Those affected by addiction often go unnoticed until the problem becomes really serious and it starts to have a negative impact on their lives and the lives of those around them. By this stage, it can be difficult for the sufferer to admit that he or she has a problem. Many will be in denial while others prefer to say they do not have a problem rather than admitting it and having to get help.
Family members and friends often find it tough to convince their addicted loved one that they have a problem and that professional help should be sought. Those with addiction may be embarrassed or ashamed and might, therefore, be worried about telling others. Some will have hidden their addiction so well from others that they may be scared to open up and admit the truth.
Telling Your Family
If you are one such addicted individual, it could be the case that you have been given an ultimatum at work and have been told that you will lose your job unless you agree to get treatment. If this is the case, you may be scared to tell your family. However, the reality is that no matter how well you think you have hidden your addiction, the chances are that your family already know that something is not right.

Data records:

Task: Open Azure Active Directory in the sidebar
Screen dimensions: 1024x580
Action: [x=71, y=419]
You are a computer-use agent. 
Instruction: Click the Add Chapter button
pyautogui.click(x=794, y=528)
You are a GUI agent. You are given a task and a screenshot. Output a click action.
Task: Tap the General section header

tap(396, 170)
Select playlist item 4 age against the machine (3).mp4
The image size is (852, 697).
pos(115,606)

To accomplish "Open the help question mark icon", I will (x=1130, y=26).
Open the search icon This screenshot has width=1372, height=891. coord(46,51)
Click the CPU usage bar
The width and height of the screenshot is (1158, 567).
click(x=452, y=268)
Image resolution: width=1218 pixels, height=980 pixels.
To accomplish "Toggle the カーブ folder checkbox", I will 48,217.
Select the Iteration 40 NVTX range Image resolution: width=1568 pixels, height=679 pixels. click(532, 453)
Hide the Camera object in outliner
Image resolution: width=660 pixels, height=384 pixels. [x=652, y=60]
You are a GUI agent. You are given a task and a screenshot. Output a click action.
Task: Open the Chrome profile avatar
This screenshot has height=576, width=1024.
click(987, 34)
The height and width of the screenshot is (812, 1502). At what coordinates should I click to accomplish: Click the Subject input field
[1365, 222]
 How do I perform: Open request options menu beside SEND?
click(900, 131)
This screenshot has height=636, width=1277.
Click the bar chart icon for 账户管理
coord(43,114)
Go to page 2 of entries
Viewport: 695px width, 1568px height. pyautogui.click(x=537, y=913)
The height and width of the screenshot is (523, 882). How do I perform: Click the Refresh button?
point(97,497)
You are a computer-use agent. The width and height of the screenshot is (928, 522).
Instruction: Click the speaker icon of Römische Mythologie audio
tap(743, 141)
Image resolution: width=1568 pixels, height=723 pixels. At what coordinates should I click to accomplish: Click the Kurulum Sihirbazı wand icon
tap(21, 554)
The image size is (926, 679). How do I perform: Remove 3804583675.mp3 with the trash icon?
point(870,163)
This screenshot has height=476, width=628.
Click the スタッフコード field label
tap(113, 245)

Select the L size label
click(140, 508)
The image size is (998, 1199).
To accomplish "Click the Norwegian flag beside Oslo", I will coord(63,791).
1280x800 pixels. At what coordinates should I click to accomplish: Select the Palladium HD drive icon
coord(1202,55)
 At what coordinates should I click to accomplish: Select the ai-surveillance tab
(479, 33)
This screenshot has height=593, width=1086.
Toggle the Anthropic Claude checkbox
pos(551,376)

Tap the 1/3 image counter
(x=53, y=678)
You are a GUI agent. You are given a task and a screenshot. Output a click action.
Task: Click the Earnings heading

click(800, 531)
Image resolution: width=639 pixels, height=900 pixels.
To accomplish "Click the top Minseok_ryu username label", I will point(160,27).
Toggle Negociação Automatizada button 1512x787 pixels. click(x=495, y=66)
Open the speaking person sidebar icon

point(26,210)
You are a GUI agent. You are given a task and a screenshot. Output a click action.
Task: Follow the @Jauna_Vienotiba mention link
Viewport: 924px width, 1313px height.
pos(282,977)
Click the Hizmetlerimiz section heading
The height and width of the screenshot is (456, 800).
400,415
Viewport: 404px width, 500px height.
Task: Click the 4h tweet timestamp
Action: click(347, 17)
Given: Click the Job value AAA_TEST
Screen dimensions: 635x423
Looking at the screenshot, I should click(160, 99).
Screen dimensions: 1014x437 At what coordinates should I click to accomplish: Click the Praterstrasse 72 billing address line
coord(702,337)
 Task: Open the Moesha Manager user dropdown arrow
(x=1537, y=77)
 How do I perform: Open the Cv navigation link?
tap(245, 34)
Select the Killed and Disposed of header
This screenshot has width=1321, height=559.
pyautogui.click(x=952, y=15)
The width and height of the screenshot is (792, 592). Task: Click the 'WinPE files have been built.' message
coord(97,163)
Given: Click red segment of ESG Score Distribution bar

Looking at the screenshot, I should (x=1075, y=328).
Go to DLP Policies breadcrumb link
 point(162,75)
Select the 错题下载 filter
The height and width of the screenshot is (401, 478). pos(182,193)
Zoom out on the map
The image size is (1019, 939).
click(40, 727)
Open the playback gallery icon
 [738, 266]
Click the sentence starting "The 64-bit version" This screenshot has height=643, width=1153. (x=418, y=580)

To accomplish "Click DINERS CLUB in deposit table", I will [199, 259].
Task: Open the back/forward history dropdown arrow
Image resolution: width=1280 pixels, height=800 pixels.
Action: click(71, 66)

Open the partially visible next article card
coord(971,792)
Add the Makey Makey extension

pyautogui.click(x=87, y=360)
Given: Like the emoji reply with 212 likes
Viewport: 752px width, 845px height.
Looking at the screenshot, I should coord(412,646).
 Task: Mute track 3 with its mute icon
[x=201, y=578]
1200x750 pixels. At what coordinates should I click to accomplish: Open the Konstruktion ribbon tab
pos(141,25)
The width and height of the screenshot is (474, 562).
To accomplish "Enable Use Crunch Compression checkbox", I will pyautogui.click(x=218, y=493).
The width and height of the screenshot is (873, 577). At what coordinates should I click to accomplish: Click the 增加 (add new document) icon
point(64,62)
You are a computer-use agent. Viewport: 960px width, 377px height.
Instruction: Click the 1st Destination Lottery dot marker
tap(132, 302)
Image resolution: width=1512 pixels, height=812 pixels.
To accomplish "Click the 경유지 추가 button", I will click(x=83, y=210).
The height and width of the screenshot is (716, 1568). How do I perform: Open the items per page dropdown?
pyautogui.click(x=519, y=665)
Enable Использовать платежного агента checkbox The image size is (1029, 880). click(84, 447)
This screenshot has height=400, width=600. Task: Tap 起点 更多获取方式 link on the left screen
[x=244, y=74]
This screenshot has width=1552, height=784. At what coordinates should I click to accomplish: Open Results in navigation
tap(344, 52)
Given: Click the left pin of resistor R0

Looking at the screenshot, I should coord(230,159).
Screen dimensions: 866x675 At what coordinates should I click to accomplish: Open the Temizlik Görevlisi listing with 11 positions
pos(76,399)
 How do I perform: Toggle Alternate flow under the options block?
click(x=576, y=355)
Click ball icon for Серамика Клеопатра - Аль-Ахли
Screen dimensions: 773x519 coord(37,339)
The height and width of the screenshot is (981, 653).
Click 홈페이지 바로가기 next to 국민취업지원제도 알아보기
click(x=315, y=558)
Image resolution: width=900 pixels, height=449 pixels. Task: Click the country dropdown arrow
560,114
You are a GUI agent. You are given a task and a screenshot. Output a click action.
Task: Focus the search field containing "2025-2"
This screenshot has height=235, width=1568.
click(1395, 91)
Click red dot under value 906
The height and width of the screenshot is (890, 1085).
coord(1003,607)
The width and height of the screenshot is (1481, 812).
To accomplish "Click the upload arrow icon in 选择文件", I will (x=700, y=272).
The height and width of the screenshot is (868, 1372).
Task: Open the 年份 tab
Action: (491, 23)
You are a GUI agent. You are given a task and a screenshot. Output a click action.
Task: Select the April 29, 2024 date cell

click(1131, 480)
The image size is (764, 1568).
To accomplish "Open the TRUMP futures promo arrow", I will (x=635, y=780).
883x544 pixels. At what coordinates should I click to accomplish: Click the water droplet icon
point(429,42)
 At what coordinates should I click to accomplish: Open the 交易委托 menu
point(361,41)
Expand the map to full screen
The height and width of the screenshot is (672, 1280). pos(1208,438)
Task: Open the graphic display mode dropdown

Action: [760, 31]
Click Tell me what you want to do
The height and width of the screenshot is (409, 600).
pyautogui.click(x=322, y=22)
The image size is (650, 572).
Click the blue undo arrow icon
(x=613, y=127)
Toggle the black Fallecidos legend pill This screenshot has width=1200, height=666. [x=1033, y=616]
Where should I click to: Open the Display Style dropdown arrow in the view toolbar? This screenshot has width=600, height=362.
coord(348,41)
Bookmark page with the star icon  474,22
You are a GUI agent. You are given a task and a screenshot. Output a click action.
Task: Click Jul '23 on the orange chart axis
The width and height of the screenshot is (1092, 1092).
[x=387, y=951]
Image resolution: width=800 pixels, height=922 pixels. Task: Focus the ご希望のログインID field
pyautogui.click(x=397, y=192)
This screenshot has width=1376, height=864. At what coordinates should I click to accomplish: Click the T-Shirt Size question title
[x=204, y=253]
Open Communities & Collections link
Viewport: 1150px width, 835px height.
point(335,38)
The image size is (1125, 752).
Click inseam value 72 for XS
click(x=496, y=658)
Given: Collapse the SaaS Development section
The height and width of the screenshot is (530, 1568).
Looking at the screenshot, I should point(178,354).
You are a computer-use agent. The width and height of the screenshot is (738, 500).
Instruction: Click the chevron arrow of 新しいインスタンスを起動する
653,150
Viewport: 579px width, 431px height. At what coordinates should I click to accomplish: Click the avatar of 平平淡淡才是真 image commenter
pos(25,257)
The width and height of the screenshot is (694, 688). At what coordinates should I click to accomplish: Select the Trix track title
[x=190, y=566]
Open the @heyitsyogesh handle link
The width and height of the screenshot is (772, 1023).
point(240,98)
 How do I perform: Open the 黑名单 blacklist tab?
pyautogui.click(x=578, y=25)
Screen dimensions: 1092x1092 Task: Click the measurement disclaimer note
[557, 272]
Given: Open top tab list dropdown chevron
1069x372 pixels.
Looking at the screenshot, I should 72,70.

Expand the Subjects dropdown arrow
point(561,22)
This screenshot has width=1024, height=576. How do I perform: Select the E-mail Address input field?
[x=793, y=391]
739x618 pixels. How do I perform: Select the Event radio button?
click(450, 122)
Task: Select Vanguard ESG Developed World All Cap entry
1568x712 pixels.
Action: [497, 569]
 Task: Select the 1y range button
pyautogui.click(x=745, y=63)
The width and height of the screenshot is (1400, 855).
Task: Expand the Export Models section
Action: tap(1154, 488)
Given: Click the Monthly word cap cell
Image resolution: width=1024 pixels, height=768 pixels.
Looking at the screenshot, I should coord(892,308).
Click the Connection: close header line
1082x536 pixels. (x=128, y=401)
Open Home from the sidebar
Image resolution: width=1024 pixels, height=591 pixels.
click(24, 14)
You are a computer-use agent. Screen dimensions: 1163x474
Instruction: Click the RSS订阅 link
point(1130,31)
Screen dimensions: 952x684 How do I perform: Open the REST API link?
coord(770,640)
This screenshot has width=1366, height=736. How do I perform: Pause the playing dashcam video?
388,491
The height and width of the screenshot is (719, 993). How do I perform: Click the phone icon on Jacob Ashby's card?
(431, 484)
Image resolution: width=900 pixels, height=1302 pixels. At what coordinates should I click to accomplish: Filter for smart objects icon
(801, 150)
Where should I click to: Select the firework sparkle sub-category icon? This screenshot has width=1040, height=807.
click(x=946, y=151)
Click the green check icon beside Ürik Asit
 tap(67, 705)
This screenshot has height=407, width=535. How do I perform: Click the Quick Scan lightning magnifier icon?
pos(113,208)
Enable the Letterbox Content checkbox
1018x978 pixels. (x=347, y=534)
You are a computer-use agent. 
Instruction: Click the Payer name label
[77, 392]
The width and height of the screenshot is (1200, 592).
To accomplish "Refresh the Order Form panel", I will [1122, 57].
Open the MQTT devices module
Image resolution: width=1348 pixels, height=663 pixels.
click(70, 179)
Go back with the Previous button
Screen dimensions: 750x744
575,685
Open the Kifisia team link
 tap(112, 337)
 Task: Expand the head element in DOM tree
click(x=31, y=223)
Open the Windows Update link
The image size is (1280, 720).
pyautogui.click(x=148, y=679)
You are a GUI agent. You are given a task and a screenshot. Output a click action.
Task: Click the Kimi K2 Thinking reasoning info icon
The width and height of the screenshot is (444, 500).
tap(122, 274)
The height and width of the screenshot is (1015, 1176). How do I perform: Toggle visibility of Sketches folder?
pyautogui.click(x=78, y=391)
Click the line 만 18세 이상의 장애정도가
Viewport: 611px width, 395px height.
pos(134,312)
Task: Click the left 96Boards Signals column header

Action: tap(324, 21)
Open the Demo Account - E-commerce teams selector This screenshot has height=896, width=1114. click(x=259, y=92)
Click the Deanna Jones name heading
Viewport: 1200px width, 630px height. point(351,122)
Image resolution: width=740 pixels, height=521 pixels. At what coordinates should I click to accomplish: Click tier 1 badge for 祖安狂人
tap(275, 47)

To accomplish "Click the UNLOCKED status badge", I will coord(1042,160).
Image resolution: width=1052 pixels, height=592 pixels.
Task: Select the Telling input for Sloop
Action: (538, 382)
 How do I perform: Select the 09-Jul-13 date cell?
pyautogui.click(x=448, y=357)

_WHAT TO WORK ON:_
[A] Summarize the text on addiction in two sentences.
[B] Transcribe the text on addiction word for word, from "Family members and" up to and including "is not right.".

_TASK-BY-TASK RESULTS:_
[A] People with addiction often go unnoticed until the problem becomes serious, and by then many deny it or find it hard to admit, while family and friends struggle to convince them to seek professional help. Someone given a workplace ultimatum to get treatment may be scared to tell their family, but the family probably already knows that something is not right.

[B]
Family members and friends often find it tough to convince their addicted loved one that they have a problem and that professional help should be sought. Those with addiction may be embarrassed or ashamed and might, therefore, be worried about telling others. Some will have hidden their addiction so well from others that they may be scared to open up and admit the truth.
Telling Your Family
If you are one such addicted individual, it could be the case that you have been given an ultimatum at work and have been told that you will lose your job unless you agree to get treatment. If this is the case, you may be scared to tell your family. However, the reality is that no matter how well you think you have hidden your addiction, the chances are that your family already know that something is not right.